■ **Passage**:

▽

Saturday, December 28, 2013

Christmas Day 4: Never So Few (1959)

On the fourth day of Christmas, my true love gave to me:  four guerrilla Kachin

                “Never So Few” is a WWII movie set in Burma in 1943.  It was directed by John Sturges (“The Great Escape”) and released in 1959, one year before his vastly superior “Magnificent Seven”.  It is loosely based on OSS Detachment 101 which operated behind enemy lines in Burma and made use of the anti-Japanese Kachin warriors.  The unit was tasked with ambushing patrols, rescuing downed pilots, and setting up landing strips.  The movie is highly fictionalized, however.

                The film has a recognizable cast led by Frank Sinatra as the unit leader, Capt. Reynolds.  The movie gets a head-scratching start as the men lounge around in a jungle camp even though they are warned that the Japanese are sneaking up on them.  Supposedly they are luring the enemy into a trap, but one character is still reading a comic book when the Japanese open fire.  They then proceed to dash into the foliage and then counterattack.  Wouldn’t they have been waiting in concealment?  WTF  The movie makes no attempt to recover from this perplexing opening.  One theme is established as Reynolds puts his caddy (the Kachin that is tasked with handing Reynolds an appropriate weapon in combat) out of his stomach-wound misery even though he is unconscious and not screaming in pain or begging to be killed.  We now know Reynolds is a bad-ass who doesn’t care what his wimpy subordinates want.

                Reynolds makes a trip back to civilization (well, India anyway) so we can get an exotic locale and some romance in the form of Clara (Gina Lollobrigida).  She waltzes in on the arm of a three-finger cigarette smoking rich snob and proceeds to stomp on Reynolds tongue which happens to be lying on the floor.  She is so brutally condescending to the Yank that you can be sure they will hook up by the end of the film.  Lucky for anyone hoping to see some acting in this movie, Reynolds meets Cpl. Ringa (Steve McQueen) and enlists him to bring some life into the film.

                From here the movie drunkenly sways from Old School combat action of the no blood, no enemy wounded variety to Old School romantic interludes between Reynolds and Clara.  These interludes are like speed bumps.  The feisty Clara is frosty until she suddenly isn’t.  She is always well-dressed and well-coiffed, but so is Sinatra.  There is a scene where Reynolds is wounded and is gleeful when it is suggested he return back to India (John Wayne, he ain’t).

△

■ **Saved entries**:

▽

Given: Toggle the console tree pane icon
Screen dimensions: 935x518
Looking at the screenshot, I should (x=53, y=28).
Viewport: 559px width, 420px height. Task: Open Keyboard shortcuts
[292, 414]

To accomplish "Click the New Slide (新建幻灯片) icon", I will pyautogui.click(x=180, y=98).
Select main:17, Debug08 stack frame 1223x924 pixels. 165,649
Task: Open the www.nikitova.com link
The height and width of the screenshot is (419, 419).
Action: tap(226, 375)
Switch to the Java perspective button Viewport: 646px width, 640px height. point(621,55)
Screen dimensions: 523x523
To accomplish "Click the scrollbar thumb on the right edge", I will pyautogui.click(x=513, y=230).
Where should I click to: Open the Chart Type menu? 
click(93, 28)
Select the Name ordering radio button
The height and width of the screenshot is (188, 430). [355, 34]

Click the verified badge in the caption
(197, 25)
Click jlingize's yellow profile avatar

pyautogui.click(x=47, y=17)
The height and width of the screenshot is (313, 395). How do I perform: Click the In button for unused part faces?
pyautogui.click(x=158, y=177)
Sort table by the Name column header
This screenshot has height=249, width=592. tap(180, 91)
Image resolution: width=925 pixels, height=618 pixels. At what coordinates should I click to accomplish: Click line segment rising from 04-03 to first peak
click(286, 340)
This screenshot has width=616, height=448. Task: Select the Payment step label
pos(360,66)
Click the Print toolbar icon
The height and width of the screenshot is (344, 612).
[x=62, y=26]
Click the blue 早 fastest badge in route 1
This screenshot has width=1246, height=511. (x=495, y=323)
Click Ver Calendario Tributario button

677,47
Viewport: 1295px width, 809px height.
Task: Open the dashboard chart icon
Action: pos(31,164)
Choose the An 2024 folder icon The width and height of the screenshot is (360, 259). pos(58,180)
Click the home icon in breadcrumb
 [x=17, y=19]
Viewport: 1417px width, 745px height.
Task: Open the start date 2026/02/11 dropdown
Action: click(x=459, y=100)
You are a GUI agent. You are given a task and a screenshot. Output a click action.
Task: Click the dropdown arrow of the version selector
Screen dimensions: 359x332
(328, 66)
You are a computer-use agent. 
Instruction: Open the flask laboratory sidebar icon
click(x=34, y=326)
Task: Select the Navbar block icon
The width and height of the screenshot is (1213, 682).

△

■ **Check your understanding**:
A - Answer these questions using the movie review:
(i) Who directed the film?
(ii) Which actor plays Cpl. Ringa?
(iii) What is the name of the character Gina Lollobrigida plays?
B - Summarize the movie review in two sentences.

■ **Your written answers**:
A -
(i) John Sturges
(ii) Steve McQueen
(iii) Clara

B - "Never So Few" is a 1959 WWII movie directed by John Sturges, set in Burma in 1943 and loosely based on OSS Detachment 101, which operated behind enemy lines with anti-Japanese Kachin warriors. The review calls the film highly fictionalized, finds its opening perplexing, and says it sways between Old School combat action with no blood and romantic interludes between Frank Sinatra's Capt. Reynolds and Gina Lollobrigida's Clara.